Straight out of Blazing Saddles. A bunch of lynch-happy peckerheads arguing
about eyeholes in their pillowcases? You
can just hear Cleavon Little saying , “White people are so DUMB, baby.” It’s a safe laugh, and when they get blown to hell, who
cares? They’re nothing but a bunch of
stupid rednecks who deserve to die at the hands of our cultured,
politically-correct heroes. And in the
background, you can hear Tarantino saying, “That’s right, modern audience--you
laugh. You laugh away. Because in about 20 minutes, I'm gonna have
an old black guy torn apart by dogs. Who's
your bitch now?”
If
Tarantino was a fighter, he would only have two punches: a left jab so pussy it
makes you laugh, and then a right to the jaw that makes you see stars. He makes you laugh, and then he knocks you on
your ass. He makes you care, and then he
knocks you on your ass. He makes you
sick to your stomach, and then he reminds you that it’s only a movie; and then he
knocks you on your ass again. And boy,
is he a sucker for that “it’s only a movie” move. Remember the
end of Death Proof? Where Kurt
Russell is getting the crap kicked out of him, and suddenly it turns into a
Foghorn Leghorn cartoon, complete with sound effects? There’s something like that in all Tarantino’s films, and it’s beginning to feel more like
a character flaw than a character trait.
Every
time Tanrantino gets close to a real emotion, he points to the camera.
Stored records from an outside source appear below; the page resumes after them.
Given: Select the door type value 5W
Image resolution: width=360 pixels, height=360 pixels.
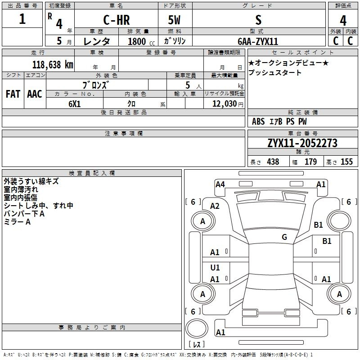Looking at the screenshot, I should pyautogui.click(x=175, y=20).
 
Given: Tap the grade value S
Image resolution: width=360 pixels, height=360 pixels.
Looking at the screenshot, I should pyautogui.click(x=258, y=20).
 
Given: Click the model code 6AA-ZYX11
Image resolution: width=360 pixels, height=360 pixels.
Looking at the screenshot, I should pyautogui.click(x=258, y=41).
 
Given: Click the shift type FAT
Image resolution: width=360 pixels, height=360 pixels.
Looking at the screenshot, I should pyautogui.click(x=13, y=94).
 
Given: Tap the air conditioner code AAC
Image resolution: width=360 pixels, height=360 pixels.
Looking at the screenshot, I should pyautogui.click(x=34, y=94).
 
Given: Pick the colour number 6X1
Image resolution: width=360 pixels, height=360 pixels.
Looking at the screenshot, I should pyautogui.click(x=74, y=104).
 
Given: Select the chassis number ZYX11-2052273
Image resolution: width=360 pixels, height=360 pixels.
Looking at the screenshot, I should pyautogui.click(x=302, y=143).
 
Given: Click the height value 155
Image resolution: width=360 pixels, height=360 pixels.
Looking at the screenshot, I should pyautogui.click(x=346, y=162).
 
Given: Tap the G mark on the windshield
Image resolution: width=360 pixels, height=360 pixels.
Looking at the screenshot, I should pyautogui.click(x=284, y=237).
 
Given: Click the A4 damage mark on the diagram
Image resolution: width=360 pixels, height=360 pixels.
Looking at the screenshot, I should pyautogui.click(x=220, y=184).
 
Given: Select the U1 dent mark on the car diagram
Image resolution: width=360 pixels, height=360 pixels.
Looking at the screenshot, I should pyautogui.click(x=215, y=268).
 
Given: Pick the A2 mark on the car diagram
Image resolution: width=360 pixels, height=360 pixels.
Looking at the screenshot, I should pyautogui.click(x=215, y=206).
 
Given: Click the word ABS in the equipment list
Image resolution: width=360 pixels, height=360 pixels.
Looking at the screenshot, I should pyautogui.click(x=258, y=122).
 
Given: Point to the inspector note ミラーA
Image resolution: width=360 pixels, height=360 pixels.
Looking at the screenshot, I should pyautogui.click(x=17, y=222).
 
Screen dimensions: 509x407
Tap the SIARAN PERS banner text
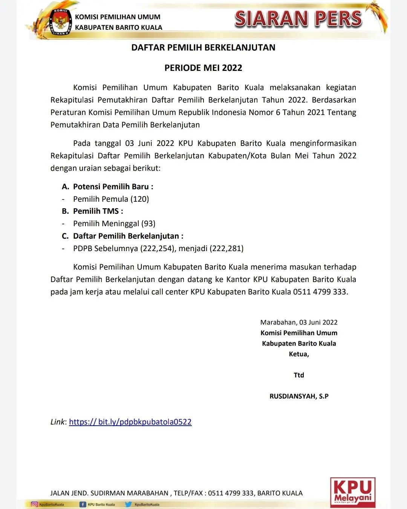tap(298, 19)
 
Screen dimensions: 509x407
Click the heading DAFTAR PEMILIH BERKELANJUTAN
tap(203, 48)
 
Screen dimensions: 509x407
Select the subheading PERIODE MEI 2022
tap(203, 68)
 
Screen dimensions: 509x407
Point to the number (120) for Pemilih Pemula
tap(140, 199)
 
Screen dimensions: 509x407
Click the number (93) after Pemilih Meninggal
tap(148, 224)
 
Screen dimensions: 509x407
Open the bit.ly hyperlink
tap(130, 422)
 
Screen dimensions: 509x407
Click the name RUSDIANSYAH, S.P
tap(299, 396)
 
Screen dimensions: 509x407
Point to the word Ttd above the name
tap(299, 375)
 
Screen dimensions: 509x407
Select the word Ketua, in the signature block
tap(299, 354)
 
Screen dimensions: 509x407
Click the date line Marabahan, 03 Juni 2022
tap(299, 322)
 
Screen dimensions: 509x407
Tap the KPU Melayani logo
tap(352, 492)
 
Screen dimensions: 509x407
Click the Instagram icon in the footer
tap(34, 504)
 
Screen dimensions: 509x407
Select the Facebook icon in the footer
tap(83, 504)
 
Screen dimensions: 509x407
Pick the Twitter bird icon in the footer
tap(129, 504)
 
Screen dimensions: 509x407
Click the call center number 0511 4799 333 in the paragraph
tap(320, 292)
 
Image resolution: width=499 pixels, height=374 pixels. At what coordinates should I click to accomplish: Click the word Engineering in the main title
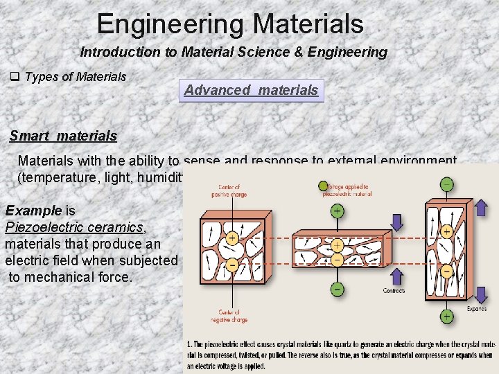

He’s the kind of guy who can’t have sex with you without
picking the absolutely worst moment to point out that he’s doing to you what Mickey
Rourke did to Kim Basinger in 9 ½ Weeks.
MICKEY ROURKE: In his dreams.
KIM BASINGER: Not mine.
I keep coming
back to Schultz’s
death, because it’s totally
arbitrary, and yet, because of the way the film is structured, totally necessary. There are so many ways a plot necessity can
be accomplished, but in the end, the way it’s done says something vital
about the artist. When a man faces
death, really faces it, you see exactly how much he values life. When a creator
kills off one of his characters, especially someone the audience likes and
identifies with, you see the same thing.
He can give him dignity, he can give him disgrace; he can have him come
onstage cradling the dead body of his daughter, or he can have her willingly
commit suicide because the odds is gone and there is nothing left remarkable
beneath the visiting moon. Or, as in
this movie, he can have a character shoot another character and then turn
around and say “I’m sorry; I couldn’t resist,” before he gets blown
away. A moment which, the more I think
about it, seems to me to be nothing more than Quentin Tarantino talking
directly to the audience. I could have
done this so many ways, he’s saying to us. I
could have given Schultz a noble death, or a clever death, or a death that was
totally in character for him. I know
that. But I decided to make it
meaningless. I decided to make it the preface to a ridiculously-over-the-top bloodbath. I decided to go for the cheap laugh. I’m sorry--I couldn’t resist.
Opening
sentence: Django Unchained is the
kind of movie Tarantino detractors can point to as a perfect example of what he
always ends up doing and why they despise it.
1 comment:
Fascinating "notes." Lot of fun, worthy of re-reading and almost makes the film worth re-viewing.